Billings Gazette: Montana families could begin receiving direct child payments this week

by Tom Lutey

More than 100,000 Montana families with children could begin receiving monthly child tax credit payments as early as Thursday under a broad plan to support all but America’s richest families.

It’s estimated that the monthly payments, $300 for each child younger than age 6 and $250 for children ages 6 to 17, will reduce American child poverty by half. From July through December, there will be monthly payments. Come tax season next spring, parents can file for a lump sum payment covering the first six months of 2021.

“If parents are responsible, and they use the money in the right way, it means they’re going to get that breakfast in the morning that maybe they weren’t getting before,” said U.S. Sen. Jon Tester, who supported the tax credit in the American Rescue Plan. “It means parents are going to have a little more flexibility to be with their kids and maybe not have to work that overtime shift.”

There should be about 110,000 Montana tax filers who qualify. That’s based on the number of individuals and couples who claimed the “child and other dependent” tax credit on their federal tax return for tax year 2018. The Montana Department of Revenue provided the data at June’s end.

However, not everyone is set up to receive direct electronic payments from the IRS. Only 56% of the Montanans file taxes electronically, reports DOR’s Czelsi Gómez.

Even a family that didn’t pay income tax in 2020 qualifies for the credit, though they will have to get on the IRS radar, which means filing a 2020 tax return even if they have no income to claim. For parents who weren’t required to file a 2020 tax return but want to receive the child tax credit, there is an online IRS tool at: www.irs.gov/credits-deductions/child-tax-credit-non-filer-sign-up-tool.

It will take some work for some people to fully participate. That’s one of the things the nonprofit Montana group Zero to Five is focused on. Parents can sign up and begin thinking about ways the tax credit can benefit families, perhaps by the working with other child-specific programs being rolled out this year.

“The tax credit is universal. So, it will help a lot of children get out of poverty, but it will also help a lot of families who are just on that edge of not being able to qualify for public assistance, but are also not really making a lot. It’s such a fragile point. So, hopefully this adds a little stability to family financials,” said Caitlin Jensen of Zero to Five.

The group’s name refers to its focus on improving a child’s life from healthy pregnancies to school readiness. A big part of that focus is affordable child care, which is also a focus of Congress and the president in the first six months of President Joe Biden’s administration.

The American Rescue Plan included credits to pay for child care for children younger than 13 whenever parents are working or looking for work. Babysitters, center-based child care, even child care services offered by relatives living outside the tax household are covered. A family that keeps receipts to show what it’s paid for should qualify. Earlier in the year, most families also received a direct payment of $1,400 per child.

Montana may spend as much as $31 million on grants to expand child care services using federal dollars from the American Rescue Plan. There will likely be more child care investment in the second phase of the Biden infrastructure plan, which would include money for pre-kindergarten, something Montana has struggled with. The state is woefully short on child care providers. A problem before the pandemic, the shortage in child care workers has only become worse.

“The pandemic really highlighted the importance of this sector. It was hard for first responders and health care workers to go to work because it’s hard to have a child care arrangement. It really highlighted the important backbone the industry plays” said Rob Grunewald, an economist with the U.S. Federal Reserve of Minneapolis, which covers a portions of six states, including Montana.

The Minneapolis Fed started studying child care in the early 2000s after it realized the extent to which child care influenced the economy. Child care did so in two ways. First by affecting a parent’s ability to work and the amount of family income. Secondly, quality child care that put children on a learning path before they reached public school, also resulted in children getting better jobs with better income as adults, which improved the region’s economy.
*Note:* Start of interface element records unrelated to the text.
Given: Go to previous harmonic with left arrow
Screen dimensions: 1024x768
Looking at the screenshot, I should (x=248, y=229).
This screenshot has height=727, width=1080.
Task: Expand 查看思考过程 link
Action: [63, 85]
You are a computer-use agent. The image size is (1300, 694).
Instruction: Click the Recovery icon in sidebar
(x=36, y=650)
It’s notable that early in the pandemic, The City of Billings converted its public library to a free child care center for the school-aged children of “essential workers” from the city’s two hospitals and county health clinic. The decision speaks to the scarcity to which Grunewald referred.
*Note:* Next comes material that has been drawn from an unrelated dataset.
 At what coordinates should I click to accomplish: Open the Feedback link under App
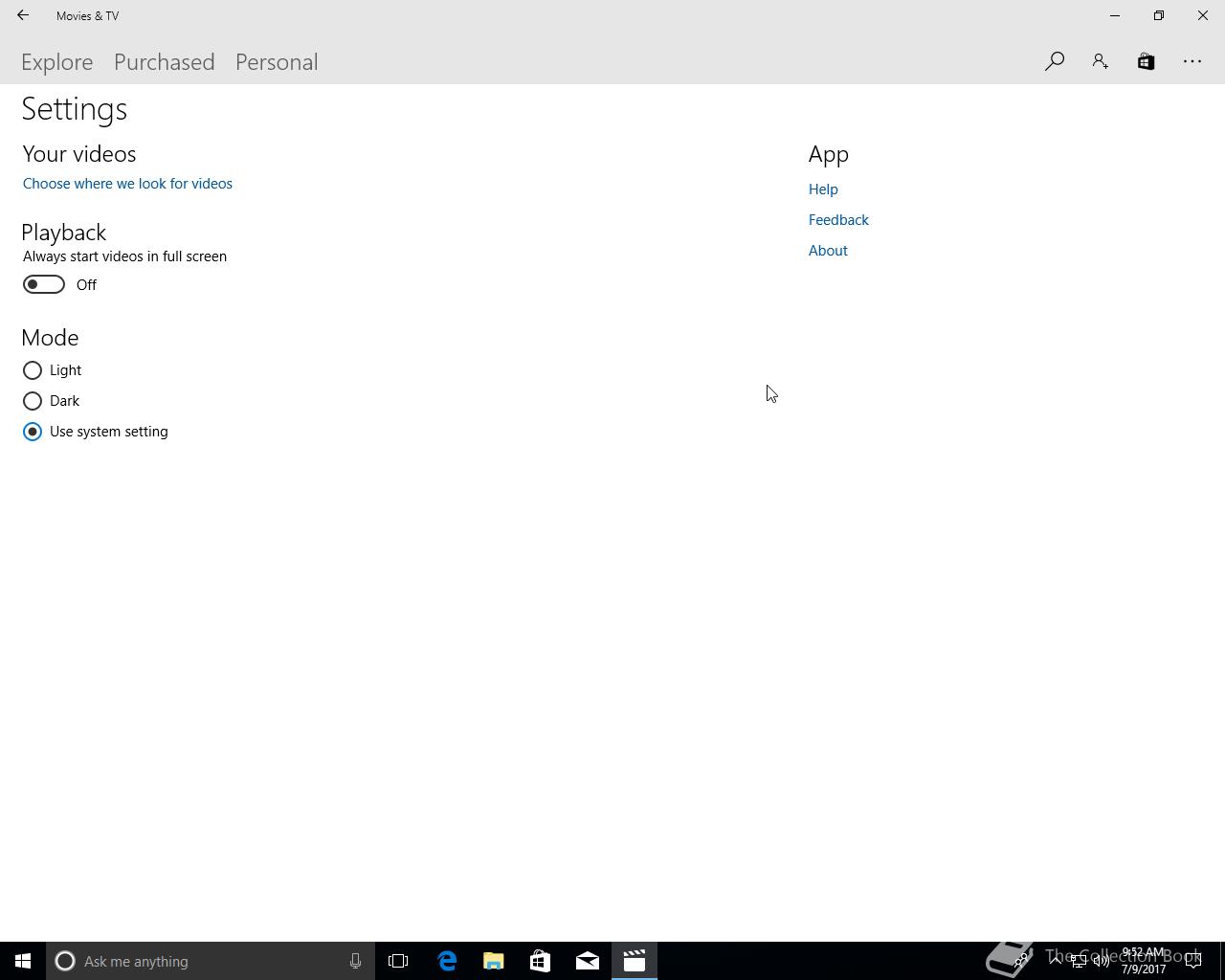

Jensen said Zero to Five and other collaborators are working on a cooperative model to create reliable child care in the area where businesses, parents and other groups are too small in number to go it alone. The approach is one Tester commented on, as well, suggesting that the Montana Cooperative Development Center has what it takes to bring a co-op model to child care.
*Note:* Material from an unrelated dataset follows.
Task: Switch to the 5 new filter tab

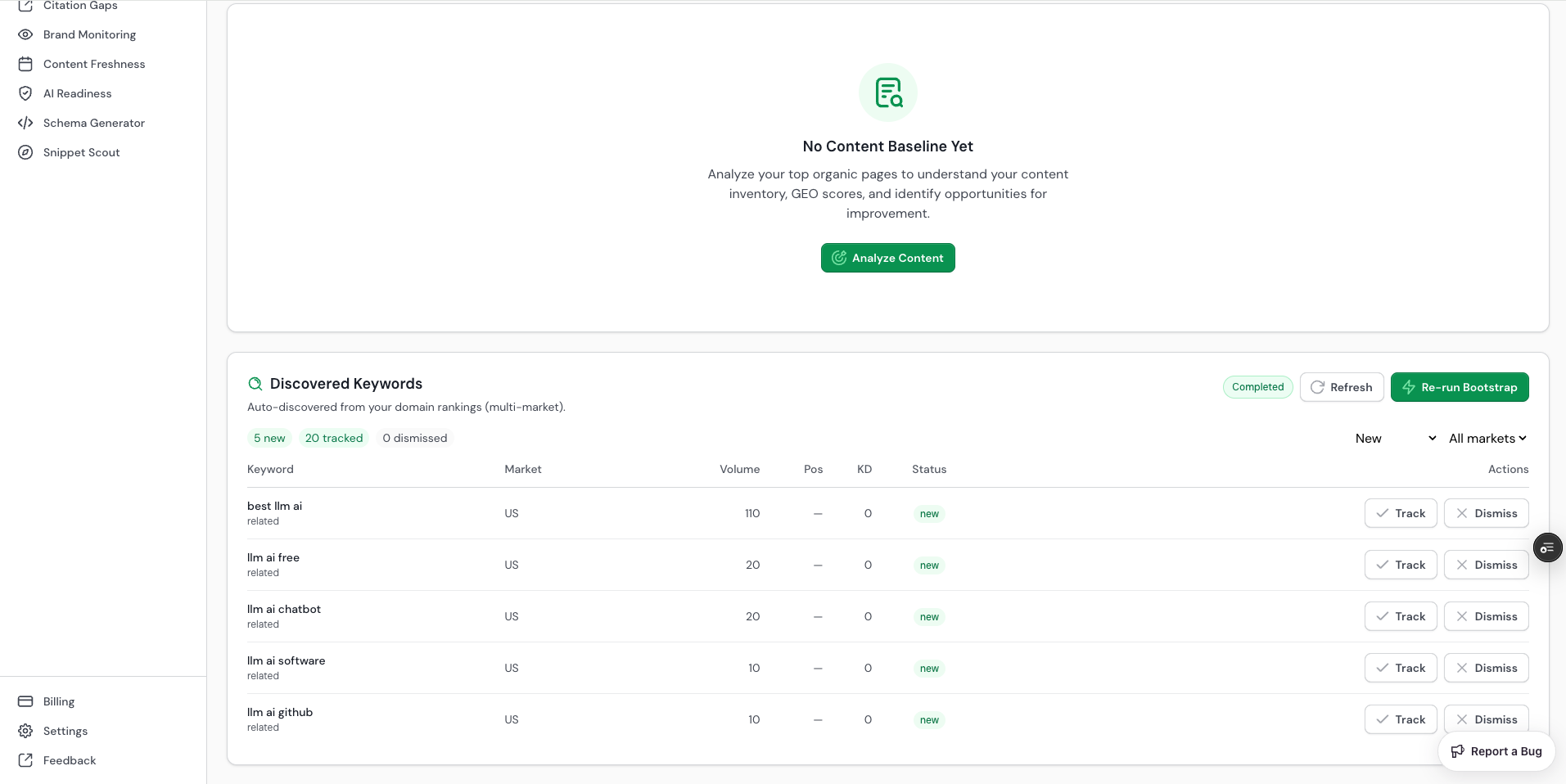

“It’s a natural fit. We see in a lot of small communities where they need a grocery store, and people get together and set up a co-op instead of a grocery store. It’s the same thing,” Tester said. “You’ve got a bunch of small businesses, micro businesses that need child care for their employees, because it could be an incredible recruitment tool. I think they can combine their efforts through a pretty non-complicated co-op structure where they could they could get that thing done.”